Word and element pointing entries:
::::::
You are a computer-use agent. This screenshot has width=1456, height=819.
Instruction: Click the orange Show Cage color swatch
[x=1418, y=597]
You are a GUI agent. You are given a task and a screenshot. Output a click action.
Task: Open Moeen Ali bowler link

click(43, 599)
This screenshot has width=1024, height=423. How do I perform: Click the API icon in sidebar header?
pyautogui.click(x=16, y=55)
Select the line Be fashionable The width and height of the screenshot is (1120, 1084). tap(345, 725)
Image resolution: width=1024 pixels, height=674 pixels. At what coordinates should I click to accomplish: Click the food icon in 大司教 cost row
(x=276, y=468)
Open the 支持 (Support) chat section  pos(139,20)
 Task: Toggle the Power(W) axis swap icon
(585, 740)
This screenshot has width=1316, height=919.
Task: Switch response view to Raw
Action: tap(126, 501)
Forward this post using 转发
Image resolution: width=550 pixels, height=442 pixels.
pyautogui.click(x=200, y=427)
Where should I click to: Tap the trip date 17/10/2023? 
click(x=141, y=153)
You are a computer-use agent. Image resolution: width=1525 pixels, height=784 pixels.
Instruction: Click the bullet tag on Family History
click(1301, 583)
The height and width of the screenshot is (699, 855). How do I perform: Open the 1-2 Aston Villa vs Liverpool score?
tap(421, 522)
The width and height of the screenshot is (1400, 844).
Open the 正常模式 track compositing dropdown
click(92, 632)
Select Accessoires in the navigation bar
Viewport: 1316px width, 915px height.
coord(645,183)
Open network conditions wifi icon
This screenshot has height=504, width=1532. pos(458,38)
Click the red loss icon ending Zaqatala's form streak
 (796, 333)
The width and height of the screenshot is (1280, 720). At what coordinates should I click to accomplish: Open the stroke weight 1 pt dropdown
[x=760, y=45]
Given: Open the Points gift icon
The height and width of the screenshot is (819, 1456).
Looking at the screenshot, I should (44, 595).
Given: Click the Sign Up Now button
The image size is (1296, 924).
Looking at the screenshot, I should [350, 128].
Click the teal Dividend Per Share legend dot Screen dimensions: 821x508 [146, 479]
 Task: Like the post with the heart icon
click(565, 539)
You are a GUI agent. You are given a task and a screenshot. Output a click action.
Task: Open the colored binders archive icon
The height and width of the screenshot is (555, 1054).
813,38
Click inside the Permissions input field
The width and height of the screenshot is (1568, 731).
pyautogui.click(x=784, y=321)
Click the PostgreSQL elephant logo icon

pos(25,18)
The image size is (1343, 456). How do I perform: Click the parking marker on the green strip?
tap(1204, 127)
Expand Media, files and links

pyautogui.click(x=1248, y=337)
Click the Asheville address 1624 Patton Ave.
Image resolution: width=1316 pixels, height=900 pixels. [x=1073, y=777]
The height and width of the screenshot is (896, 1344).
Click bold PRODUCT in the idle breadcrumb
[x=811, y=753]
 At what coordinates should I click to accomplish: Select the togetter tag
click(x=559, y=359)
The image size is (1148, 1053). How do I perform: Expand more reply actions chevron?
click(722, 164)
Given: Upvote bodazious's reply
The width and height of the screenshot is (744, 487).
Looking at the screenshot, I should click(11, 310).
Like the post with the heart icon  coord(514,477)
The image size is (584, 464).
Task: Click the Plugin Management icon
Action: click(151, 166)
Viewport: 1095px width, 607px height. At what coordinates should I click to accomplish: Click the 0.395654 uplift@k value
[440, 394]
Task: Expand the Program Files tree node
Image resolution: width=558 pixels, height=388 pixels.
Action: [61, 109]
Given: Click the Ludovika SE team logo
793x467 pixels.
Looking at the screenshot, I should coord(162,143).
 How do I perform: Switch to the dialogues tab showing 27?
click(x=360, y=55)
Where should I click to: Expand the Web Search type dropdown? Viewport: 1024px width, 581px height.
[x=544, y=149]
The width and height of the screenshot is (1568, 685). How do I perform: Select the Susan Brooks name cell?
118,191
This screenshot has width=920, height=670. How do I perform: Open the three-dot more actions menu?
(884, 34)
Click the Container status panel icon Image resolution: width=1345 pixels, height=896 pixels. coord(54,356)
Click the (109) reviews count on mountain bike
::::::
DIRECTIONS FOR THIS TASK ▸ List every line of the records that contains the word "computer", copying each line in full.

RESPONSE BELOW ▸
You are a computer-use agent. This screenshot has width=1456, height=819.
You are a computer-use agent. Image resolution: width=1525 pixels, height=784 pixels.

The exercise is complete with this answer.